PAGE EXCERPT:
=====

# Coding is Just Coding 

Once you learn one coding language, you can read (and sometimes even write) in a lot of other coding languages. Today we're going to go through how to code what we did on the first day in Python (another popular coding language). The syntax is slightly different, but you can still read a lot of it. The point of this is to realize that if someone hands you a code script in a different language, you shouldn't freak out. 

## Getting started 

In R Studio, create a python script. This will require the `retriculate` package and you may also need to install the `IRkernel` package, as well. Install both. 

We're now going to go through what we did on day one. 

Open a .py script

# Basic Data Types

In [32]:
# Andie Creel / January 2024 / Goal: Redo day one in python

# Run basic arithmatic 

2 + 3

# variable assingment is done with an '=' sign, instead of the '<-' sign
a = 2
b = 3

print(a + b)

=====

RECORDS SHOWN:
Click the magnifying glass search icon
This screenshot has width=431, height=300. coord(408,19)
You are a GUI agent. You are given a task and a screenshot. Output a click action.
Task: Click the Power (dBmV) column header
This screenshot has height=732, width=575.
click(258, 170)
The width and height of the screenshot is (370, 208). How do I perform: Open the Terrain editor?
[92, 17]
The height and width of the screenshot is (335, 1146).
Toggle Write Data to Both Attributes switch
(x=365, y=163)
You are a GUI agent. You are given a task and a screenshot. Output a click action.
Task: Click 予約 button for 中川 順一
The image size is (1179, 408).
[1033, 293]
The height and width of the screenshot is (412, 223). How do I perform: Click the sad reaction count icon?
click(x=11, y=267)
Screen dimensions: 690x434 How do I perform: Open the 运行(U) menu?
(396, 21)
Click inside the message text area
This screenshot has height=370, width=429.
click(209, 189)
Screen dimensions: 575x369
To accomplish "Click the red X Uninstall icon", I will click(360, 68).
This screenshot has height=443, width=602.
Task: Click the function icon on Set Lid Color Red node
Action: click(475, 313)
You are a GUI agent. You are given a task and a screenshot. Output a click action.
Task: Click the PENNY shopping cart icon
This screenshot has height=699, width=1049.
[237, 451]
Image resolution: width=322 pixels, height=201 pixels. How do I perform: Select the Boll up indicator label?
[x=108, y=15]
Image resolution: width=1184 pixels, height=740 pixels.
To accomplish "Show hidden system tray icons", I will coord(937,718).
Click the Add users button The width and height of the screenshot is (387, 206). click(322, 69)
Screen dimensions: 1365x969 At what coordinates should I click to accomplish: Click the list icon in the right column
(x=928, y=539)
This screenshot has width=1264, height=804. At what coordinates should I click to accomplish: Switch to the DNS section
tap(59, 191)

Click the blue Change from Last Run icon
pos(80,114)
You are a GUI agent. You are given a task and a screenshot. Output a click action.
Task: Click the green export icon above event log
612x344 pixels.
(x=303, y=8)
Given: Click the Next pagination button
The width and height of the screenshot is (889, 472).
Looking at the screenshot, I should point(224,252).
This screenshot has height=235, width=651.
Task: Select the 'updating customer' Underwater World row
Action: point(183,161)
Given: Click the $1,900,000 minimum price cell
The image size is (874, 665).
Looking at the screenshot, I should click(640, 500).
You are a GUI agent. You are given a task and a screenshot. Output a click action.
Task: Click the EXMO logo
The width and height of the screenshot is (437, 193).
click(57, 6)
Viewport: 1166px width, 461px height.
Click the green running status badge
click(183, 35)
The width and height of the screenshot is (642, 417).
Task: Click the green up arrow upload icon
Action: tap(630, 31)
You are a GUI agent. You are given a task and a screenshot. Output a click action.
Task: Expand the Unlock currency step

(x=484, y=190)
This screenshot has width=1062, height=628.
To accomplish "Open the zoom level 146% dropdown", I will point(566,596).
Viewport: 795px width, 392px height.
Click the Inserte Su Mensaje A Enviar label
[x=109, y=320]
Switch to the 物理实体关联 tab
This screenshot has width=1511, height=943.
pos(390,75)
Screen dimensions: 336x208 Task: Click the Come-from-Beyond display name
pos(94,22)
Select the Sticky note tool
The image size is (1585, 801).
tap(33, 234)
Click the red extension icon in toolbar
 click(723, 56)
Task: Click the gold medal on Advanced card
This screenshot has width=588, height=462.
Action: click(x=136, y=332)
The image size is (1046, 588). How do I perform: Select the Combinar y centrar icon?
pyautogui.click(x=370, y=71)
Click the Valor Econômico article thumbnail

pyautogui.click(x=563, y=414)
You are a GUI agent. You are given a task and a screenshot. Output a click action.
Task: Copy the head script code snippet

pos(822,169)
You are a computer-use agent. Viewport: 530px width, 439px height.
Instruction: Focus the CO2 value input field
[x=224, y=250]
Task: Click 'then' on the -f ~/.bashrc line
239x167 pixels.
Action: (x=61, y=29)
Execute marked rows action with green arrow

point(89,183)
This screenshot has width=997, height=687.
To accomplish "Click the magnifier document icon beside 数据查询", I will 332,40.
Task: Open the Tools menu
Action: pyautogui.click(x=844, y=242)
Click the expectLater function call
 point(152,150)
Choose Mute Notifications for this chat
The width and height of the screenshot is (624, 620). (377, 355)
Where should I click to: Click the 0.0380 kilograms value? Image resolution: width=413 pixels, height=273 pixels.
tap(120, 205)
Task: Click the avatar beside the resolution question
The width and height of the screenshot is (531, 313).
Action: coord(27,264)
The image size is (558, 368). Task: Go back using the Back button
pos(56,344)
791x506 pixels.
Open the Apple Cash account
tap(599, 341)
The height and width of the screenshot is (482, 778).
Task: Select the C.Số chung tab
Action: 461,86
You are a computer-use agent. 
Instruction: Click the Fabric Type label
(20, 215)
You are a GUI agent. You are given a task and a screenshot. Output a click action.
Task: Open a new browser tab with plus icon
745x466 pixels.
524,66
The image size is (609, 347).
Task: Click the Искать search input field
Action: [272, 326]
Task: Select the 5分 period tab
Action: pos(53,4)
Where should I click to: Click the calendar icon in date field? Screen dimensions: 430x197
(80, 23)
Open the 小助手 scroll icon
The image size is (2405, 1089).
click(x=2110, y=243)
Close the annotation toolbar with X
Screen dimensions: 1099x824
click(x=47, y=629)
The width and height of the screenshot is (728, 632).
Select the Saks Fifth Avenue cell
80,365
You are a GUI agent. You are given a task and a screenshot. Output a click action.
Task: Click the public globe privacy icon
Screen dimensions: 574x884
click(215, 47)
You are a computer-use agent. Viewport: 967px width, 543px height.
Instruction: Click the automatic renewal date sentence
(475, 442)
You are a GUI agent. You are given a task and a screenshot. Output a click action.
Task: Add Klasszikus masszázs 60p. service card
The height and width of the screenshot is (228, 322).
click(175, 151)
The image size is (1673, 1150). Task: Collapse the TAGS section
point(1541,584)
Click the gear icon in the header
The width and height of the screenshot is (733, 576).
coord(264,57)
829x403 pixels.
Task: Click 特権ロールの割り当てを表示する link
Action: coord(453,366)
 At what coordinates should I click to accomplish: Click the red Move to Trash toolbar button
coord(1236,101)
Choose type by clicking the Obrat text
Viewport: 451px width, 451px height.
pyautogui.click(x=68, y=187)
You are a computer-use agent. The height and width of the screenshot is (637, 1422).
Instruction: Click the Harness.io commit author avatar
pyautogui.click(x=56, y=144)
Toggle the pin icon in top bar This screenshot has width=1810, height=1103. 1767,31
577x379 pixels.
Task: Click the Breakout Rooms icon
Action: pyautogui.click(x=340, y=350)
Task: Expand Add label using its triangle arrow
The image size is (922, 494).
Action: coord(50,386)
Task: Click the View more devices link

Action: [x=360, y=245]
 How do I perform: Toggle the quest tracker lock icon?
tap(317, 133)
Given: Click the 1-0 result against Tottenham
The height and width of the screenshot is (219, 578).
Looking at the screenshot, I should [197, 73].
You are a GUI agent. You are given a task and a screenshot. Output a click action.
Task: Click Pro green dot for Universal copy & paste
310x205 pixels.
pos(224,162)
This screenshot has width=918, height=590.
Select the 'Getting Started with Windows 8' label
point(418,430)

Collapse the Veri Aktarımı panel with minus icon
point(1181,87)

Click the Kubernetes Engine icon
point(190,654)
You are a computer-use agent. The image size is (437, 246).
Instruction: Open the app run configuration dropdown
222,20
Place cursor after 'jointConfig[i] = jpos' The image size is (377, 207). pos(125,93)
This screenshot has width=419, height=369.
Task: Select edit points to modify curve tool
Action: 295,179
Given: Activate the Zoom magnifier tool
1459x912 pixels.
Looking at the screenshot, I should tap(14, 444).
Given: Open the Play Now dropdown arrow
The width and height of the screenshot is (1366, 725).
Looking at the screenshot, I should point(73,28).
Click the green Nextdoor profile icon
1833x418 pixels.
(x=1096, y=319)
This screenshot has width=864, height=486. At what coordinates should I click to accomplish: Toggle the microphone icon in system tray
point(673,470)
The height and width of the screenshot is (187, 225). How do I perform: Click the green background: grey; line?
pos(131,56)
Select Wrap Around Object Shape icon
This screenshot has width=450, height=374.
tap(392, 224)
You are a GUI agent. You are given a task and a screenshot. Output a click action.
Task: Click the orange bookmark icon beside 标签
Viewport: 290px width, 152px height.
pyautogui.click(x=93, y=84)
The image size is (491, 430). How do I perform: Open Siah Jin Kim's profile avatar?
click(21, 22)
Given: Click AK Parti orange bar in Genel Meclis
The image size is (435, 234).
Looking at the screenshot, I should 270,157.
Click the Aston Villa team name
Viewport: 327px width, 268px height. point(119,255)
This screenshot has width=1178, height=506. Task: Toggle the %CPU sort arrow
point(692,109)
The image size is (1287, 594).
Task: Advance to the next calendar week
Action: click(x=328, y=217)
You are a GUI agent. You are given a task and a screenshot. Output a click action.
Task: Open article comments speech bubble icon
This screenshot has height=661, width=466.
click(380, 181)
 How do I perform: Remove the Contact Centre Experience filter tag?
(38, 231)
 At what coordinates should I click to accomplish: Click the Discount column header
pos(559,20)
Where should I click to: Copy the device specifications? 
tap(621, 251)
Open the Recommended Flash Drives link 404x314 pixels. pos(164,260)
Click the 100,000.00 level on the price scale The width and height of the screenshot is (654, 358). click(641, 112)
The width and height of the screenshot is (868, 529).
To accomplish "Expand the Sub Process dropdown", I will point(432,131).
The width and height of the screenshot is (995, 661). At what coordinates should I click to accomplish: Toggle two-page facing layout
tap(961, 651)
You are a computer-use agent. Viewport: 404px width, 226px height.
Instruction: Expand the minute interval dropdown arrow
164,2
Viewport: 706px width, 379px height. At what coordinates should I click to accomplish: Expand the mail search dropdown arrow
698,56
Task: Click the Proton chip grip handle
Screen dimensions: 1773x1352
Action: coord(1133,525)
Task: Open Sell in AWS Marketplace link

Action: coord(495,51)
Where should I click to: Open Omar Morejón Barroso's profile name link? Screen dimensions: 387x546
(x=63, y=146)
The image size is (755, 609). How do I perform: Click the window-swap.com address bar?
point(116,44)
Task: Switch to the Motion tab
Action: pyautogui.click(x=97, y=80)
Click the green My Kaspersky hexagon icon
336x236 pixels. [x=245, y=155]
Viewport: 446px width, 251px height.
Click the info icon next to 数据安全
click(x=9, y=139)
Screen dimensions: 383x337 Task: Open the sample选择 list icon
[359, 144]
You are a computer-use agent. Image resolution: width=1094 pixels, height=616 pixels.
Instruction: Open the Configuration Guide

=====

GOALS:
a. Reproduce the full Python coding tutorial word for word.
b. Duplicate the rows beginning at the line that contains "Viewport: 706px width, 379px" and stop after the last row. Include both end lines.

SET OF ANSWERS:
a.
# Coding is Just Coding 

Once you learn one coding language, you can read (and sometimes even write) in a lot of other coding languages. Today we're going to go through how to code what we did on the first day in Python (another popular coding language). The syntax is slightly different, but you can still read a lot of it. The point of this is to realize that if someone hands you a code script in a different language, you shouldn't freak out. 

## Getting started 

In R Studio, create a python script. This will require the `retriculate` package and you may also need to install the `IRkernel` package, as well. Install both. 

We're now going to go through what we did on day one. 

Open a .py script

# Basic Data Types

In [32]:
# Andie Creel / January 2024 / Goal: Redo day one in python

# Run basic arithmatic 

2 + 3

# variable assingment is done with an '=' sign, instead of the '<-' sign
a = 2
b = 3

print(a + b)

b.
Viewport: 706px width, 379px height. At what coordinates should I click to accomplish: Expand the mail search dropdown arrow
698,56
Task: Click the Proton chip grip handle
Screen dimensions: 1773x1352
Action: coord(1133,525)
Task: Open Sell in AWS Marketplace link

Action: coord(495,51)
Where should I click to: Open Omar Morejón Barroso's profile name link? Screen dimensions: 387x546
(x=63, y=146)
The image size is (755, 609). How do I perform: Click the window-swap.com address bar?
point(116,44)
Task: Switch to the Motion tab
Action: pyautogui.click(x=97, y=80)
Click the green My Kaspersky hexagon icon
336x236 pixels. [x=245, y=155]
Viewport: 446px width, 251px height.
Click the info icon next to 数据安全
click(x=9, y=139)
Screen dimensions: 383x337 Task: Open the sample选择 list icon
[359, 144]
You are a computer-use agent. Image resolution: width=1094 pixels, height=616 pixels.
Instruction: Open the Configuration Guide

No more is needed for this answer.